APT Allomon - Production allocation and monitoring service
Production monitoring and allocation
APT has developed 'APT Allomon' - a service that enables effective production allocation and monitoring.
This involves analysis of a time series of production fluids from the same source (e.g. a pipeline, field, reservoir, well) and interpretation of the resulting data in order to look for changes in fluid chemistry caused by production-related processes over time.
The determination of the amount or portion of a commingled fluid to be assigned to two or more individual fluid sources (e.g. a pipeline, field, reservoir, well) at a particular moment in time, based on the fluid chemistry.
Why is it important?
The optimum recovery of petroleum resources requires an understanding of the recovery mechanisms and how their effectiveness varies with respect to the geology of the reservoir system.
Production logging tools comprise a range of techniques designed to monitor the flow rate and saturations along a well bore during field production.
Traditional production logging techniques aim to resolve a number of problems:
- Diagnose production problems and allocate production
- Select zones for recompletion
- Geochemically-based production methods do not require intervention: there is no risk to the well and none of the risk entailed in additional operational activity.
- They are incredibly cheap – orders of magnitude less than a conventional PLT logging program. There is no additional rig time, and no extra personnel required at the well site.
- Applicable to a wide range of fields irrespective of pressure, temperature, reservoir quality, reservoir fluid type etc.
- Data are from the actual production fluids themselves, not a surrogate such as a tracer or microseismic.
- Good quality fluid samples – some drilling fluid contamination can be tolerated.
- “End members” (usually) for production allocation (not for monitoring).
Production allocation objective: Determine the proportions of end-members that constitute a commingled production sample.

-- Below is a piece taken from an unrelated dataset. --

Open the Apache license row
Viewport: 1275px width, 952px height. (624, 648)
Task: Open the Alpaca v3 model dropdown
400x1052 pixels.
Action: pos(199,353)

Fundamental basis of method: Some property (peak concentration, ratio etc.) of a mixture is expressed in terms of the end-members, one equation for each property, resulting in a (possibly large) set of linear equations.
Analytical methods selected:
- Different data types used (and combined if appropriate).
Data selection and pre-processing
- Optimise data pre-processing, flexible approach, potential benefits of different methods in differing circumstances.
End-member contributions to the mixture determined
- Solve equations (typically many more equations than end-members, so a least-squares "best-fit").
Estimate uncertainty, "plus-minus", confidence intervals etc.
- Monte Carlo simulation (requires replicate analyses to estimate data variance).
- Bootstrap simulation (replicates desirable but not essential).
Reporting is flexible and individually designed for each client.
Fully digital in any format designated by the client (pdf, Word, Excel, PowerPoint, etc.).
Regular reporting schedule throughout project life span.